**PROBLEM DETAILS:** Give an exact copy of every entry.

**INPUT DATA:**
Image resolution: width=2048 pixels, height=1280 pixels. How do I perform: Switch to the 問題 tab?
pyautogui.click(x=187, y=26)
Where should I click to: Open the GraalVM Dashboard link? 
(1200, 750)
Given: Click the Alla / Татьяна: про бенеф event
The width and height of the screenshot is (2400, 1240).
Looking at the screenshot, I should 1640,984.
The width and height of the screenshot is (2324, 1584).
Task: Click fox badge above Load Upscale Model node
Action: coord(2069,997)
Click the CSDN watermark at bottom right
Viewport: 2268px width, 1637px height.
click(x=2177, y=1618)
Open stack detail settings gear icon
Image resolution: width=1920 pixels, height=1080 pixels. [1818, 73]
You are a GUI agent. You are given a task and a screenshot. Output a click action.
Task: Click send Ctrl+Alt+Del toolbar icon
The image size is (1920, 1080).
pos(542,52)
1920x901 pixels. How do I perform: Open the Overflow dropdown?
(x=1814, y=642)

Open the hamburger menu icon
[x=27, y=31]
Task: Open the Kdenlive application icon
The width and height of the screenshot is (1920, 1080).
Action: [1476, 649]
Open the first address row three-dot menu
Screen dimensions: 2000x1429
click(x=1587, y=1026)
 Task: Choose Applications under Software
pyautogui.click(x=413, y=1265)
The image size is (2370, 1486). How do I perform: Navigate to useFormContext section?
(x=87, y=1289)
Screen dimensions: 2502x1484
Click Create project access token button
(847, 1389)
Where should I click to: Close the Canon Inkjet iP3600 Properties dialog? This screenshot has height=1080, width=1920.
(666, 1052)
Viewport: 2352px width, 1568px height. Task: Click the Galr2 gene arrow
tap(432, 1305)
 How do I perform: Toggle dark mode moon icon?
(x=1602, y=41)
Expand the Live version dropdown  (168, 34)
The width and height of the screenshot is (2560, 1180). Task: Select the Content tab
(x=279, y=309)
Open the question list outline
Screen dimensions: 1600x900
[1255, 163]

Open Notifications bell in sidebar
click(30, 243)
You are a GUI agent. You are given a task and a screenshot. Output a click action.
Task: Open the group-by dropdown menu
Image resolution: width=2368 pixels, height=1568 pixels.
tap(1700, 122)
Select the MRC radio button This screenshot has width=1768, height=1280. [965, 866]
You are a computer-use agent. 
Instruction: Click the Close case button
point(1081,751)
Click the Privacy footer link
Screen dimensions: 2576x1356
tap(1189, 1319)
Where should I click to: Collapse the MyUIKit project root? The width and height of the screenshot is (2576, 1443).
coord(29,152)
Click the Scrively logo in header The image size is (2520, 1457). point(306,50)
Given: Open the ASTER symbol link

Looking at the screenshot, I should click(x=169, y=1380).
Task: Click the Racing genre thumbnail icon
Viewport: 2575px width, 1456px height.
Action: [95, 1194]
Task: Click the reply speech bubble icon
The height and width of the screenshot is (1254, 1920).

**FINISHED TASK:**
Image resolution: width=2048 pixels, height=1280 pixels. How do I perform: Switch to the 問題 tab?
pyautogui.click(x=187, y=26)
Where should I click to: Open the GraalVM Dashboard link? 
(1200, 750)
Given: Click the Alla / Татьяна: про бенеф event
The width and height of the screenshot is (2400, 1240).
Looking at the screenshot, I should 1640,984.
The width and height of the screenshot is (2324, 1584).
Task: Click fox badge above Load Upscale Model node
Action: coord(2069,997)
Click the CSDN watermark at bottom right
Viewport: 2268px width, 1637px height.
click(x=2177, y=1618)
Open stack detail settings gear icon
Image resolution: width=1920 pixels, height=1080 pixels. [1818, 73]
You are a GUI agent. You are given a task and a screenshot. Output a click action.
Task: Click send Ctrl+Alt+Del toolbar icon
The image size is (1920, 1080).
pos(542,52)
1920x901 pixels. How do I perform: Open the Overflow dropdown?
(x=1814, y=642)

Open the hamburger menu icon
[x=27, y=31]
Task: Open the Kdenlive application icon
The width and height of the screenshot is (1920, 1080).
Action: [1476, 649]
Open the first address row three-dot menu
Screen dimensions: 2000x1429
click(x=1587, y=1026)
 Task: Choose Applications under Software
pyautogui.click(x=413, y=1265)
The image size is (2370, 1486). How do I perform: Navigate to useFormContext section?
(x=87, y=1289)
Screen dimensions: 2502x1484
Click Create project access token button
(847, 1389)
Where should I click to: Close the Canon Inkjet iP3600 Properties dialog? This screenshot has height=1080, width=1920.
(666, 1052)
Viewport: 2352px width, 1568px height. Task: Click the Galr2 gene arrow
tap(432, 1305)
 How do I perform: Toggle dark mode moon icon?
(x=1602, y=41)
Expand the Live version dropdown  (168, 34)
The width and height of the screenshot is (2560, 1180). Task: Select the Content tab
(x=279, y=309)
Open the question list outline
Screen dimensions: 1600x900
[1255, 163]

Open Notifications bell in sidebar
click(30, 243)
You are a GUI agent. You are given a task and a screenshot. Output a click action.
Task: Open the group-by dropdown menu
Image resolution: width=2368 pixels, height=1568 pixels.
tap(1700, 122)
Select the MRC radio button This screenshot has width=1768, height=1280. [965, 866]
You are a computer-use agent. 
Instruction: Click the Close case button
point(1081,751)
Click the Privacy footer link
Screen dimensions: 2576x1356
tap(1189, 1319)
Where should I click to: Collapse the MyUIKit project root? The width and height of the screenshot is (2576, 1443).
coord(29,152)
Click the Scrively logo in header The image size is (2520, 1457). point(306,50)
Given: Open the ASTER symbol link

Looking at the screenshot, I should click(x=169, y=1380).
Task: Click the Racing genre thumbnail icon
Viewport: 2575px width, 1456px height.
Action: [95, 1194]
Task: Click the reply speech bubble icon
The height and width of the screenshot is (1254, 1920).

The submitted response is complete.